Autre marché dont l’avenir est en suspens, celui du CBD, ou cannabidiol, dont les bienfaits sont reconnus pour lutter contre les états anxiogènes. Les produits, issus de la fleur de cannabis, sont de l’isolat (de la poudre), de l’huile et se déclinent sous forme de boissons ou d’infusion. Leur teneur en THC doit être inférieure à 0,2 %. Depuis l’autorisation par la Cour de Justice Européenne en 2020, plus de 2 000 boutiques ont fait leur apparition en France et le marché est en croissance. Mais la récente interdiction de vendre des fleurs entières pourrait freiner ce développement. Pour ce secteur, dont les ventes atteignent plusieurs centaines de millions d’euros, les acteurs attendent une plus grande stabilité juridique.
Une résolution du Sénat en faveur de la filière chanvre
A l’initiative de Guillaume Gontard, sénateur écologiste de l’Isère, le Sénat a adopté le 17 novembre une proposition de résolution pour soutenir la filière industrielle du chanvre et clarifier la réglementation du CBD.
Tous partis politiques confondus les sénateurs ont reconnu les perspectives encourageantes de développement de la culture du chanvre soutenue par ses multiples usages industriels, textile, construction et plasturgie. Tous ont souligné l’intérêt de la redécouverte de cette plante en raison de son rôle bénéfique dans la transition écologique et énergétique. Le marché pourrait représenter de 1,5 à 2,5 milliards d’euros d’ici cinq ans et créer 20 000 emplois. Parmi les mesures suggérées les sénateurs ont donc proposé au gouvernement de « mettre en place des dispositifs de subvention et d’investissement pour répondre aux besoins de la filière française du chanvre… afin de contribuer à la décarbonation de l’économie. » Autrement dit un meilleur accompagnement de l’Etat pour cette filière qui n’a pas bénéficié du Plan de Relance et une prise en compte des produits à base de chanvre comme matériau biosourcé afin qu’ils bénéficient des aides en vigueur.
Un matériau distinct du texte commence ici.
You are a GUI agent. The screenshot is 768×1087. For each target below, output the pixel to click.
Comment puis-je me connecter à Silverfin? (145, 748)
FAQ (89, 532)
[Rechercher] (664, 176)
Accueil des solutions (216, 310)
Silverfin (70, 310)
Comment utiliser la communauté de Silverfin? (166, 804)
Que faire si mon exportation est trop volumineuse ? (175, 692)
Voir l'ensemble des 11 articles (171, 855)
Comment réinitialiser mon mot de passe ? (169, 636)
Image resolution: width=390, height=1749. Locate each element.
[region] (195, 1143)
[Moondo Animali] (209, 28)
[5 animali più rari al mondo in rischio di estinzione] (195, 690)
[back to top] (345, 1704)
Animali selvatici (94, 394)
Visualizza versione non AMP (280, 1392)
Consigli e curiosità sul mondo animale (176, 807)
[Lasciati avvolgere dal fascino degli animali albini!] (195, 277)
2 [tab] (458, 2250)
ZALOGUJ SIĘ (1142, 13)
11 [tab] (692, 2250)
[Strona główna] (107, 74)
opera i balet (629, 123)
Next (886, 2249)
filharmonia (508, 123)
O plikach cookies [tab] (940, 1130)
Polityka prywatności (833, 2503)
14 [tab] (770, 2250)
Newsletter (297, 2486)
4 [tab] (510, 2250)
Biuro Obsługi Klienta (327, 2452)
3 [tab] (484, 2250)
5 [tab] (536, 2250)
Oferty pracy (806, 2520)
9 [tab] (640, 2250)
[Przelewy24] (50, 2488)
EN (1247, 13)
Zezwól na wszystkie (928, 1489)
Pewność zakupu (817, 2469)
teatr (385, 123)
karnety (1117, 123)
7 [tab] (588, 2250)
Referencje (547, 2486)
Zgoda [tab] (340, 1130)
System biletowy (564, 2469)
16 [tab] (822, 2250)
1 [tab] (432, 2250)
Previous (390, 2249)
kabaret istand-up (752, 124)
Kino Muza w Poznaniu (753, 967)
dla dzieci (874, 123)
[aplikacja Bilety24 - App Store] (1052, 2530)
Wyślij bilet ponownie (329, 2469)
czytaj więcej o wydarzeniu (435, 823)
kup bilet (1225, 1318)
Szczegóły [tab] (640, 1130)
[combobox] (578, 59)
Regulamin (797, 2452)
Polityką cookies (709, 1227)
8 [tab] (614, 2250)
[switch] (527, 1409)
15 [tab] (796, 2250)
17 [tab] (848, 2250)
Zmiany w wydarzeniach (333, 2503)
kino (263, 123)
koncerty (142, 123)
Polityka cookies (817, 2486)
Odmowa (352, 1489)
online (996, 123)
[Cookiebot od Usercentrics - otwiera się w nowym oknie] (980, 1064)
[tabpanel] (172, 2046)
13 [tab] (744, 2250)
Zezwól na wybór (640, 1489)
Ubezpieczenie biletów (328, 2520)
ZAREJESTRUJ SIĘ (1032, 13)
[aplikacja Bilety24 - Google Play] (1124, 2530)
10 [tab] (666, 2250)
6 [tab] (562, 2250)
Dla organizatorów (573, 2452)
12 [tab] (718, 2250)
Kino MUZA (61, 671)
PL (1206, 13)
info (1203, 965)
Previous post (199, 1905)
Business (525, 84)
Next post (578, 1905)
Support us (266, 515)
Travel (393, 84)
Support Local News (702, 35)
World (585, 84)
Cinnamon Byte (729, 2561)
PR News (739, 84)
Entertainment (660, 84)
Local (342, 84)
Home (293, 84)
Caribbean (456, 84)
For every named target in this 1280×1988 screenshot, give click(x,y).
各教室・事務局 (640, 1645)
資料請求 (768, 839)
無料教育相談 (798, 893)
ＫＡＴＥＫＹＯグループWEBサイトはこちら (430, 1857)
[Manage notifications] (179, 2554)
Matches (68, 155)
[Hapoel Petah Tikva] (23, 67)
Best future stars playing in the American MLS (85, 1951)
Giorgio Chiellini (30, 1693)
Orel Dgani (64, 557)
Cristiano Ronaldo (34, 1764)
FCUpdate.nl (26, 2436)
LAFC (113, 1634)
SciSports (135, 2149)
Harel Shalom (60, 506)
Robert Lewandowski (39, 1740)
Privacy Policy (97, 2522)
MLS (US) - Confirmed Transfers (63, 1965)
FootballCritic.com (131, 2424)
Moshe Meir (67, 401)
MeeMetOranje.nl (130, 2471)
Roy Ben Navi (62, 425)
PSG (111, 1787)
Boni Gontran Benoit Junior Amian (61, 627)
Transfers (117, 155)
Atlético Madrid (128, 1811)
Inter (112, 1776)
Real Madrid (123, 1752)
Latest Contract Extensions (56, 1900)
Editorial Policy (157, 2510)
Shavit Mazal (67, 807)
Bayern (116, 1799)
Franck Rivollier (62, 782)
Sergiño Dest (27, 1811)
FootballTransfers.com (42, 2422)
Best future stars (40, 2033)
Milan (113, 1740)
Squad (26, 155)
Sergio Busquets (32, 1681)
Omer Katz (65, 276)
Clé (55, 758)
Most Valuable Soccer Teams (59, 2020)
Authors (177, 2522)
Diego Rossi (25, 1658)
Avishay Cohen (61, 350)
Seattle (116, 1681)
Concernant le marché du CBD les sénateurs demandent « l’autorisation de la vente au détail de la fleur et de la feuille de chanvre », ce qui est aujourd’hui interdit. Ils invitent le gouvernement à instaurer une obligation de déclarations des cultures de chanvre et de leurs destinations ainsi qu’une cartographie de la production française. Les sénateurs demandent aussi une meilleure définition des produits relevant du bien-être et de la consommation (CBD) et de ceux destinés à la pharmacopée.
Pour les sénateurs ces recommandations au gouvernement sont nécessaires pour éviter que cette filière ne prenne du retard face à ses concurrents étrangers. Notons que cette proposition de résolution n’a pas force de loi. C’est plutôt une déclaration de principe pour expliquer la position de la Chambre haute.